China exports add to fears for global economy

The world faces a growing “risk of economic derailment” and needs immediate support to boost demand, a director of the International Monetary Fund has warned after figures from China showed that exports in February fell by the most since 2009.

Speaking in Washington yesterday, David Lipton, the IMF’s first deputy managing director, said: “Now is the time to decisively support economic activity and put the global economy on a sounder footing.” He pointed to “a sharp retrenchment in global capital and trade flows” over the past year.

Mr Lipton’s stark assessment came as China’s ever-upbeat pantomime parliament took centre stage in Beijing.

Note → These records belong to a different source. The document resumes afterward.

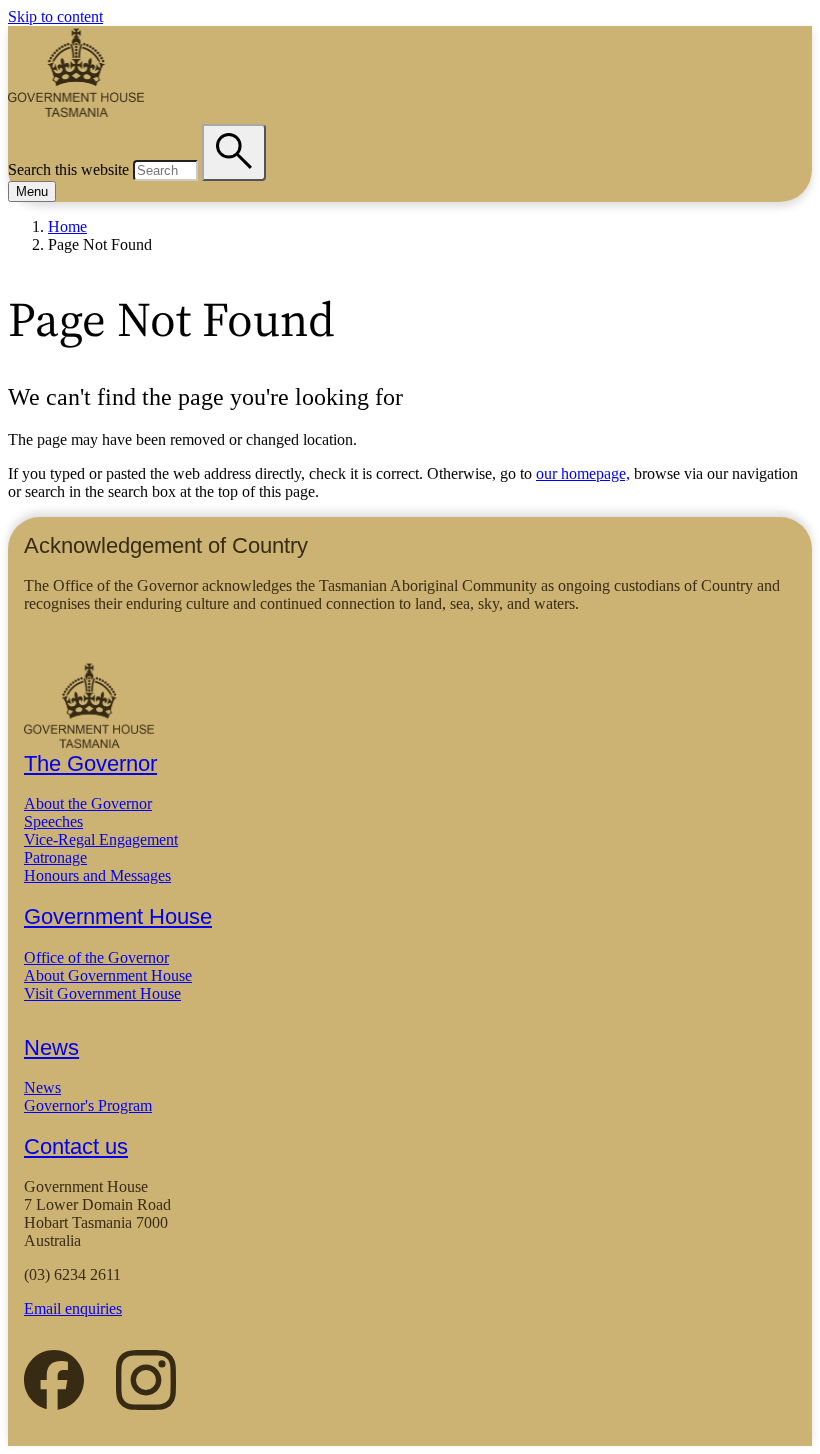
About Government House (108, 975)
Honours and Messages (97, 875)
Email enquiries (73, 1308)
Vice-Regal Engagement (101, 839)
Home (67, 226)
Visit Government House (102, 993)
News (51, 1047)
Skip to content (55, 16)
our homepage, (583, 473)
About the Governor (88, 803)
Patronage (55, 857)
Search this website (68, 169)
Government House (118, 916)
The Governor (90, 763)
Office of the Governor (96, 957)
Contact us (76, 1146)
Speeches (53, 821)
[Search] (234, 152)
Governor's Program (88, 1105)
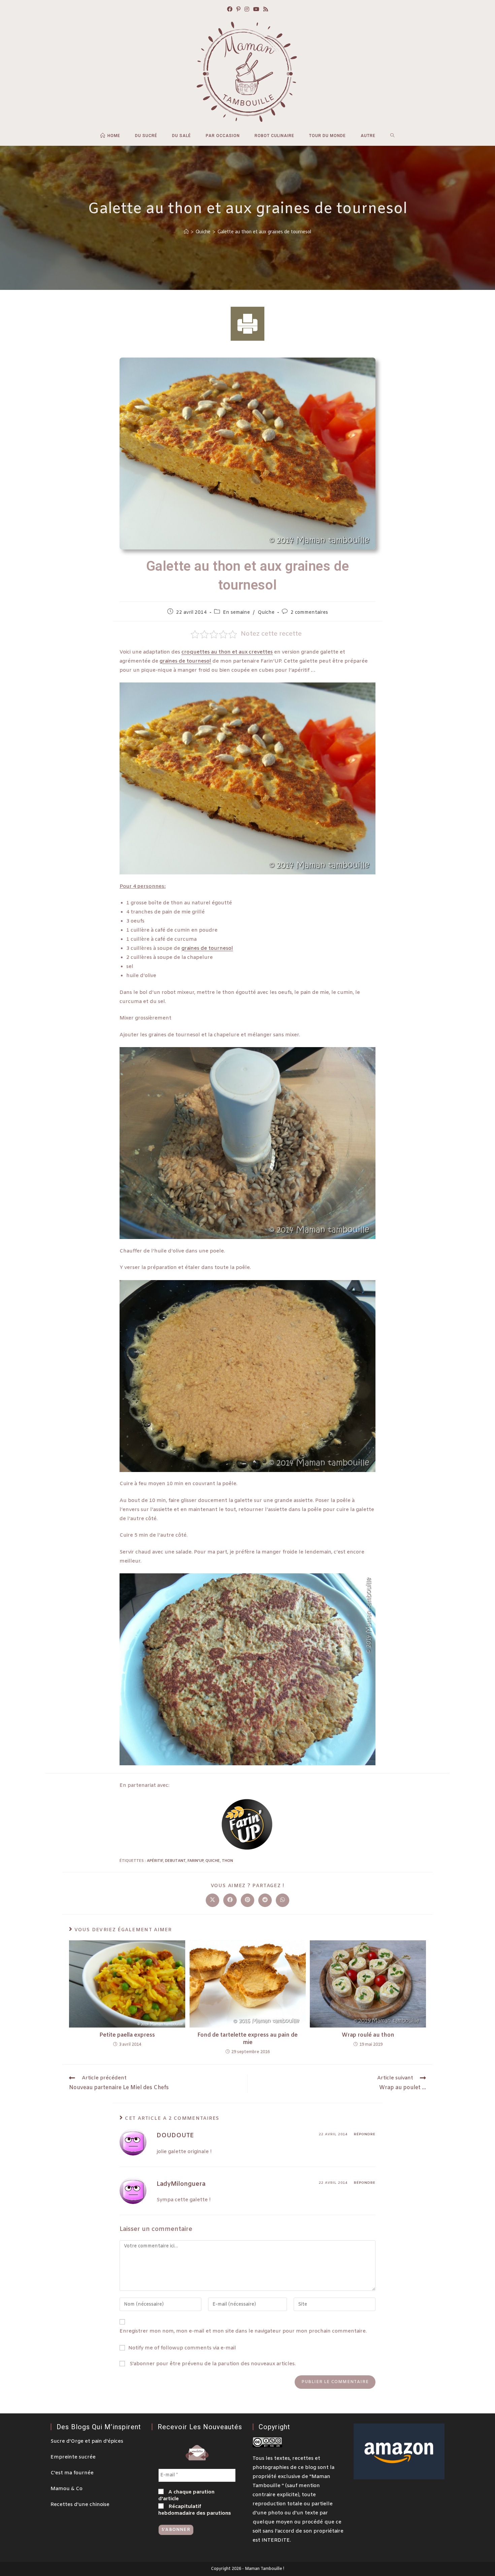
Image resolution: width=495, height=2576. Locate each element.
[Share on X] (212, 1900)
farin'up (195, 1861)
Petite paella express (127, 2035)
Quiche (266, 612)
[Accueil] (186, 232)
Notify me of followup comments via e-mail (182, 2348)
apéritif (155, 1861)
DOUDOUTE (175, 2136)
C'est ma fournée (72, 2473)
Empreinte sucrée (73, 2457)
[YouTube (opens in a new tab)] (256, 10)
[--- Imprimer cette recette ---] (247, 324)
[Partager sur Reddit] (265, 1900)
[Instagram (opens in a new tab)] (246, 10)
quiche (212, 1861)
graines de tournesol (185, 661)
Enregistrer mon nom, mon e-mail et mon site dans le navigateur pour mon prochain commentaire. (243, 2331)
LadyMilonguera (181, 2184)
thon (227, 1861)
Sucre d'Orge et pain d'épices (87, 2441)
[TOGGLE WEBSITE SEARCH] (392, 136)
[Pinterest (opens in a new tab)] (238, 10)
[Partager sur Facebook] (230, 1900)
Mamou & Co (66, 2488)
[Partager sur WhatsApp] (282, 1900)
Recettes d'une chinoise (80, 2504)
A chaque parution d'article (186, 2495)
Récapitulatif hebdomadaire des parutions (194, 2510)
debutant (175, 1861)
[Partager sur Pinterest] (247, 1900)
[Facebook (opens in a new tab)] (229, 10)
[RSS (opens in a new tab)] (265, 10)
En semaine (236, 612)
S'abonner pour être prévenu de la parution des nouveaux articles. (212, 2364)
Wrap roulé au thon (368, 2035)
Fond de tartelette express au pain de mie (247, 2039)
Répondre (364, 2134)
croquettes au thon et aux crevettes (227, 652)
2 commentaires (309, 612)
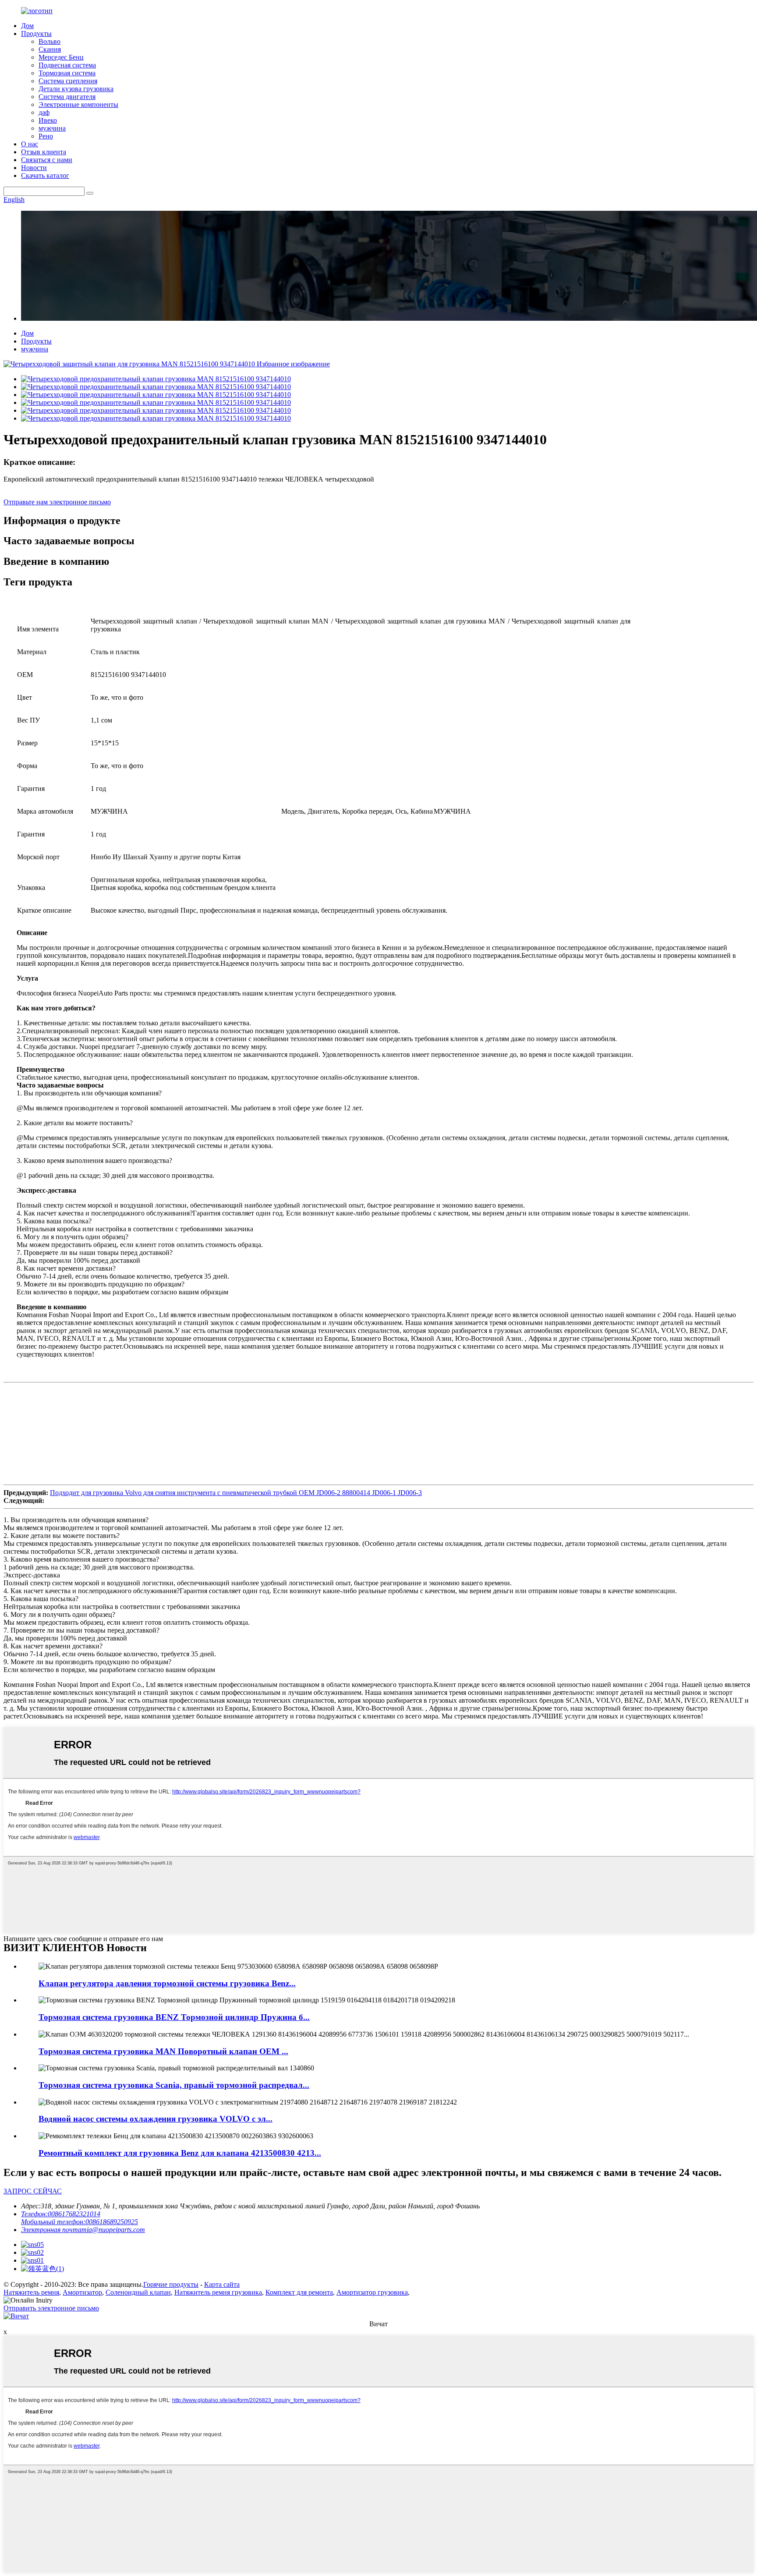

The brief annual session of the National People’s Congress is a showpiece at which hand-picked delegates rubber-stamp the decisions of the ruling Communist party and praise its latest moves to benefit a billion-plus Chinese and to steer the world’s second-largest economy to prolonged prosperity.

Some statistics are easier to measure than others. The latest trade figures, released yesterday, showed that exports in February had fallen by the most in seven years. Imports also tumbled, despite Chinese leaders’ recent insistence that the economic outlook remains solid. Highlighting weak demand, both at home and abroad, exports fell by 25.4 per cent from a year earlier, twice as much as markets had expected, and imports fell by 13.8 per cent, marking the 16th successive month of decline. Economists suggested that the figures had been distorted by the long lunar new year holidays, which started in early February this year.

At the National People’s Congress this week, Li Keqiang, the Chinese premier, chose not to announce a trade growth target for 2016, after last year’s exports shrank by 2.8 per cent, far short of the official target of 6 per cent growth. He did, however, confirm a GDP goal of 6.5 per cent to 7 per cent for this year, which would represent China’s slowest growth for 25 years.

“Exports were very strong last year in February because the lunar new year started so late and much of the usual disruption from the holiday was pushed into March,” Julian Evans-Pritchard, an economist at Capital Economics in Singapore, said. “The implication is that we’ll probably see a significant reversal and a stronger number next month.

“We suspect that overall exports remain weak, but we don’t see much evidence of marked deterioration. For instance, there was no sudden drop-off in export orders in the Markit PMI [factory activity survey] and they generally do a pretty good job of adjusting for seasonality.”

The drop in imports “shatters the hope that China is rolling out a stimulus package that would boost the demand for commodities”, Zhou Hao, senior emerging markets economist at Commerzbank in Singapore, said. “The recent rally in bulk commodities, led by iron ore, might be only shortlived.”

Frederic Neumann, a Hong Kong-based researcher for HSBC Holdings, told Bloomberg: “Hopes for a global rebound need to be tempered with numbers like these. It’s easy to blame Chinese new year distortions, but there is a much deeper malaise that is becoming apparent in the numbers.”